BioAlberta remains opposed to both the process and content of Health Canada’s PMPRB draft regulation proposals since they were first published. Health Canada has not engaged industry in a meaningful way to reach objectives that all of us should aspire to:
- Provide Canadians with a secure supply of safe innovative therapies
- Fairness in pricing
- A policy framework in Canada that balances pricing with access, recognizing that health system cost and security of supply are mandates of the provinces as the deliverer of health services in Canada
- Policies that recognize the importance of research and commercialization as the foundation of Canada’s modern economy, and the importance of remaining competitive in the global competition for investment in research.
BioAlberta’s position is that the regulation changes to PMPRB do not advance any of the above objectives, and in fact the negative impact to Alberta and Albertans is significant and unacceptable. Upon review of the July 15 proposal, we find the same arbitrary approach by the PMPRB, one which is inconsistent with the PMPRB’s legislative mandate to ensure that the prices charged for patented drug products are not excessive. In fact, the proposed changes shorten the transition faced by industry to adjust to new regulations, introduce significant new negative and burdensome impacts for patentees’ existing products, and result in further market uncertainty. This comes at a time when the Canadian economy is struggling to recover from the negative impact of COVID-19 and the emergence of the Delta variant and corresponding “fourth wave.” Further, Government of Canada’s decision to call an election has increased the level of uncertainty facing Canadian business.
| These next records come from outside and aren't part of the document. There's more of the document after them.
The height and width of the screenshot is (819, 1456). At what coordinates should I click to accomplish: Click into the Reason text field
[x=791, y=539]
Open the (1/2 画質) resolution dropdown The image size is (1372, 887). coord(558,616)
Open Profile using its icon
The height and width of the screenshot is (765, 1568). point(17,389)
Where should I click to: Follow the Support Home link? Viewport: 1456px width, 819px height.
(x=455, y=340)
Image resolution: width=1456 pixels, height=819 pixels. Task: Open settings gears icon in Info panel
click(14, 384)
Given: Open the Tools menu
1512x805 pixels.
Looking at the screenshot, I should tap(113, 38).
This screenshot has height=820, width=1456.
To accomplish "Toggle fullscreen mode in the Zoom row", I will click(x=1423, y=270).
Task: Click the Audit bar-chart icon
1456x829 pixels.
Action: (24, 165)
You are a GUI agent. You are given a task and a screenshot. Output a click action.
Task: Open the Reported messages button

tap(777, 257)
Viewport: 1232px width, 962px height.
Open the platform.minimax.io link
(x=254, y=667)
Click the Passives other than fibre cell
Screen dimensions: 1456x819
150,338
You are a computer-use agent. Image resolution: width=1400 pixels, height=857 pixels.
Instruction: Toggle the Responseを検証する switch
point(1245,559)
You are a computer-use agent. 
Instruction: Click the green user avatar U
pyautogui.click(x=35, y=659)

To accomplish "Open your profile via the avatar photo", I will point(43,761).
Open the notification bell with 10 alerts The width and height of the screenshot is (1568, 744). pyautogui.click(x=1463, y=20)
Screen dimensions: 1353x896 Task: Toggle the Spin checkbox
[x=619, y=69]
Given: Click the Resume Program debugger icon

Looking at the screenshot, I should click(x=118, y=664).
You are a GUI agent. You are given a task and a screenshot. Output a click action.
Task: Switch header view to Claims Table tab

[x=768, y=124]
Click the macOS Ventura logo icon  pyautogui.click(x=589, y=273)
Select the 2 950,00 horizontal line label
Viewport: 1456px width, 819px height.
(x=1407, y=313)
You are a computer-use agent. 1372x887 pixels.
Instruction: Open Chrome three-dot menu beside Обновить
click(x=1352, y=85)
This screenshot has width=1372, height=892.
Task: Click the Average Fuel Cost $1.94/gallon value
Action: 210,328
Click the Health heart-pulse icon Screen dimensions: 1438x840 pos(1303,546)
For the industry most impacted by COVID, the proposed PMPRB regulations and the uncertain role of the new Canada Drug Agency and its impact on provincial health providers and their drug plans, the clock ticks away towards another arbitrary date.
With anticipated reductions of product launches, access to therapies that have a significant impact on overall survival and quality of life as Albertans, impacts patients, families and the ability of healthcare professionals to provide the best medications available to their patients. Through this process, there is limited accountability to the patients and the provinces who are responsible for the delivery of healthcare at the local level. These impacts are directly opposite of the intention of the current government, each political party and Canadians as a whole. Canadians want and should expect to have access to health innovations that improve their life and their health. These proposed Guidelines undermine the provincial government’s ability to ensure health accessibility or to compete effectively for life science investment on a global scale.
It is important that regulatory changes that directly impact Canada’s innovation economy as well as province’s ability to predict and manage drug supply and costs are done right, with broad support and involvement. The proposed guidelines will add to the uncertainty and unpredictability within the entire life sciences sector. These changes, and the unwillingness of the PMPRB to engage in meaningful consultation with all stakeholders, do not allow for an innovative health eco-system, and conflicts with the Government of Canada’s desire to implement its recently released Biomanufacturing and Life Sciences Strategy.
It’s time for the Government of Canada to abandon all proposed changes to PMPRB and its archaic, arbitrary and irrelevant methods, and focus on how to improve the pan Canadian approach that has evolved in the past 10 years that reinforces the role and accountability of the provinces as the planners and operators of our health system. The PMPRB and the framework for investment and pricing that was a great policy innovation of the 1980s no longer has relevance within the health system and will impact our ability to move to a modern and agile economy.
The potential of further years of changes, retrenching and tweaks negatively impacts our ability to attract investment and partnerships in life sciences to Alberta. It impacts the health system in Alberta and potentially the health of Albertans. This flawed process needs to stop, and a process that involves government and industry in a meaningful engagement is the best path forward to a high-quality health system and an innovative economy.